PASSAGE PROVIDED →
The purpose of this volume on methods and theories in the study of these texts is to bring together a range of diverse perspectives on and scholarly approaches to the scrolls, some addressing issues that are foundational to the field, and some exploring avenues that lead in untested or experimental directions. In formulating their contributions, authors were asked to provide not only an introduction to a given approach to the scrolls, but also a more self-reflective assessment of the limits of their approaches and the potential pitfalls associated with them. Contributors were also invited to focus on a single example or a cluster of related examples, in the interest of providing readers with a concrete and vivid sense of how their approaches work in actual practice.
Interest in questions of method has ebbed and flowed over the course of the history of scrolls scholarship, but the current moment — in which full editions of the scrolls and helpful electronic tools are available to students and scholars with diverse backgrounds and areas of expertise — is one in which methodological pursuits are particularly apt. Several conferences have been devoted to the subject of how the scrolls are studied, and these have generated conference volumes that serve as important resources in the field. A number of comprehensive treatments of the scrolls also incorporate discussions of scholarly approaches to the texts, material culture, and contexts of the scrolls, and the fiftieth anniversary of their discovery generated a significant burst of publications a decade ago, reflecting similar interests.
This volume attempts to do something a bit different from these more comprehensive scholarly resources. First, the essays collected here are purposely introductory. Contributors have been careful to define their terms and outline their questions in ways that will be inviting to new readers without being off-putting to those with more scrolls experience. Ideally, these essays will be of use to established scholars and senior graduate students, but they are equally designed to be accessible to serious undergraduate students in courses on the scrolls, and to those whose interest in the scrolls comes out of their work in other areas of study. At the same time, this volume purposely is not an introduction, in the sense of a comprehensive treatment of approaches to the scrolls as such. Although interest in a certain degree of coverage can be seen in the topics addressed here, the real focus of this volume is on the overlap and intersection of interests that reflect the current state of scholarship in the field, as well as its potential for future development. Thus, some topics — scribal practices, Scripture and its transmission, the nature of the rule texts — have necessarily received attention from multiple authors, while other topics — the calendar texts, Josephus's treatment of fate and free will — have received the more focused attention of individual contributors.
There are probably as many definitions of "method" or "methodology" as there are scholars with methodological concerns. My own understanding of method includes attention to particular approaches to scholarship and an awareness of the academic tasks that they entail. Attention to method leads us to the most basic epistemological questions, beginning with our understanding of the evidence. Different fields (or subfields) will have different understandings of what counts as legitimate evidence, how that evidence can be linked together (including what interpretive leaps are, or are not, permissible), and what sort of finished picture the evidence can be made to support. To say that conclusions vary when we move from one approach to another implies not only that different approaches may yield different results but that they may reach entirely different kinds of results, and that they may disagree on the degree of certainty that is desirable or, indeed, possible with respect to any given conclusion.

WHAT THE TASK ASKS → Decide whether each statement agrees with the passage on methods in scrolls scholarship. Answer yes or no, and quote the words of the passage that settle it: (a) The essays in the volume are meant to be introductory. (b) The volume is intended as a comprehensive treatment of approaches to the scrolls. (c) The calendar texts received attention from multiple authors. The data that come after this point are not needed for this work.

MATERIAL SHOWN →
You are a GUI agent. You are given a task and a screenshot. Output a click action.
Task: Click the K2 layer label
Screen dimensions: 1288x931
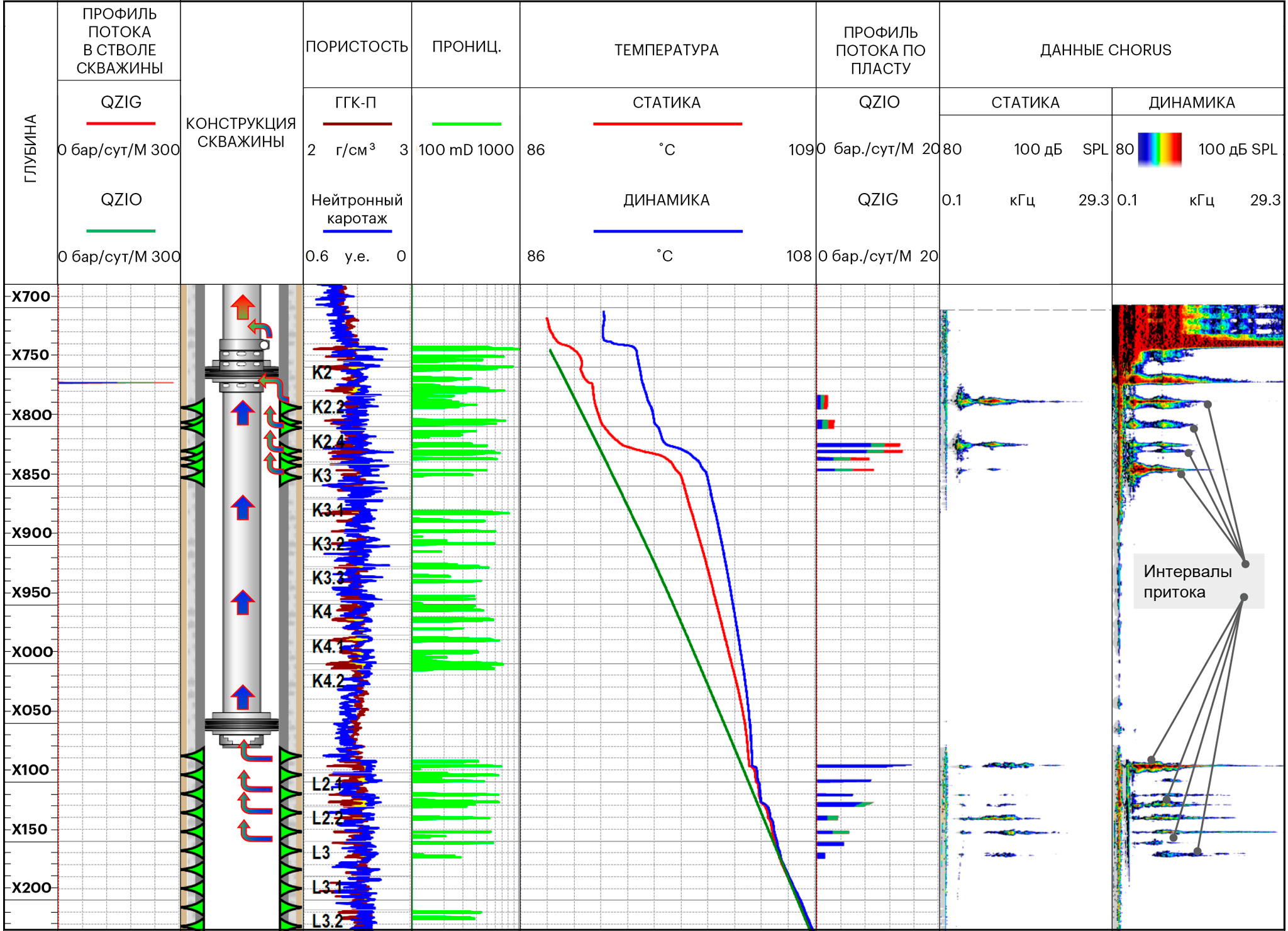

--

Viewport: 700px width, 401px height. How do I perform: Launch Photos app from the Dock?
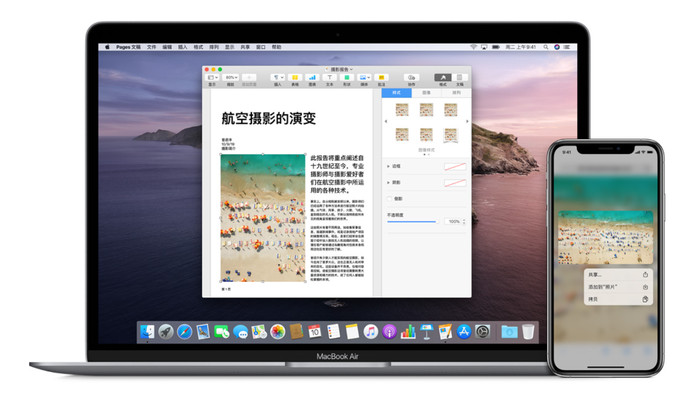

SOLUTION →
(a) Yes: "the essays collected here are purposely introductory"
(b) No: "this volume purposely is not an introduction, in the sense of a comprehensive treatment of approaches to the scrolls as such"
(c) No: "other topics — the calendar texts, Josephus's treatment of fate and free will — have received the more focused attention of individual contributors"